## INSTRUCTIONS FOR THE TASK
The answer must be every line of the data that holds the word "computer".

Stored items
________________

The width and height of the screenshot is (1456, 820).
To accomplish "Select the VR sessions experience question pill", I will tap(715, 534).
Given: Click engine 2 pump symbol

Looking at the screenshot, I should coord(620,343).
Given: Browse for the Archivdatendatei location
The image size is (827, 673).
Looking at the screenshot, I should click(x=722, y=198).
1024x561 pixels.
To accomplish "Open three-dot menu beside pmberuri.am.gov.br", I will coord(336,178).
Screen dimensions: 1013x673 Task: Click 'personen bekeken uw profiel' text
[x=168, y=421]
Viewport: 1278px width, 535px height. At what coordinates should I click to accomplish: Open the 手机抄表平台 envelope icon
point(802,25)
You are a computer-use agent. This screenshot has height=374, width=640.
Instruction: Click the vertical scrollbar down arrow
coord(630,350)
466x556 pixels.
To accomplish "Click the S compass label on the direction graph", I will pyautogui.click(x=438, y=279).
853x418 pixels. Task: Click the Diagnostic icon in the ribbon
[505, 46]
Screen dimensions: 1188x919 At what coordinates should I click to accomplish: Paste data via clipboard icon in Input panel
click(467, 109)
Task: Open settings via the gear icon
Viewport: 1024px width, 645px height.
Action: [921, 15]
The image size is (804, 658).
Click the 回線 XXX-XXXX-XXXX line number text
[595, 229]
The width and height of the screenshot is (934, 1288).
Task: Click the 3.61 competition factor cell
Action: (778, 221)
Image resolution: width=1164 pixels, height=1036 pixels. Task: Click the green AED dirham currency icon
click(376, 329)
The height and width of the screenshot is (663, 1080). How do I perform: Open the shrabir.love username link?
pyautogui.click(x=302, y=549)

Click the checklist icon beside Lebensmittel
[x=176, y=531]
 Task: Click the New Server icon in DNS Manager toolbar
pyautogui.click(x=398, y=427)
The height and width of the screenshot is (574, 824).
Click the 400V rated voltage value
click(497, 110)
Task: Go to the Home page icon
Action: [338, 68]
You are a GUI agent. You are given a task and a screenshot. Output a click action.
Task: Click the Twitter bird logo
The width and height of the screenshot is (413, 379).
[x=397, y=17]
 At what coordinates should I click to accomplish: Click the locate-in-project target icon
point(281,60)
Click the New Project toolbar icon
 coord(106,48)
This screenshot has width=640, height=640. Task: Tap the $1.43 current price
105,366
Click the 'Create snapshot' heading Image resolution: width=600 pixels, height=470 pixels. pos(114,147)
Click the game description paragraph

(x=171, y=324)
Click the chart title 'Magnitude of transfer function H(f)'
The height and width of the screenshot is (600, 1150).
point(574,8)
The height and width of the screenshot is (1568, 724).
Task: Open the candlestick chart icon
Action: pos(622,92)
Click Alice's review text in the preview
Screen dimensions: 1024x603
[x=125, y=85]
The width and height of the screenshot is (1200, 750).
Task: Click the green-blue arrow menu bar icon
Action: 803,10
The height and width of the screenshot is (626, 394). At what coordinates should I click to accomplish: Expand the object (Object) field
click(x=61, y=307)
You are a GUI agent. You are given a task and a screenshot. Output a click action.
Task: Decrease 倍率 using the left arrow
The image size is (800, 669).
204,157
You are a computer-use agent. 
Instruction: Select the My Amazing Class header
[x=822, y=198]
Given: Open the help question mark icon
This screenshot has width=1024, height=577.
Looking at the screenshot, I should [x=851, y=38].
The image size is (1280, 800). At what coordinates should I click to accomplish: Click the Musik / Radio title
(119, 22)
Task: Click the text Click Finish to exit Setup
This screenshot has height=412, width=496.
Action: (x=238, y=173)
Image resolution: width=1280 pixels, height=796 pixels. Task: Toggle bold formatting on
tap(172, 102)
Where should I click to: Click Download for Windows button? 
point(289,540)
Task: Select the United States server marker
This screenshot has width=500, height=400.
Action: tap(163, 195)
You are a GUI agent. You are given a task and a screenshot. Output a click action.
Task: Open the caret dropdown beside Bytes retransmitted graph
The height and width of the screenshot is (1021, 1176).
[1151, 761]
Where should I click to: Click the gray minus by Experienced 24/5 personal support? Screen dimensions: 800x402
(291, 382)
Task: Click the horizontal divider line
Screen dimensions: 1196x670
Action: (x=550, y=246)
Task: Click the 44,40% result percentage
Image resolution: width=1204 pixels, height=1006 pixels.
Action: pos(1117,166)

________________

## PROBLEM SOLUTION
You are a computer-use agent. This screenshot has height=374, width=640.
You are a computer-use agent. 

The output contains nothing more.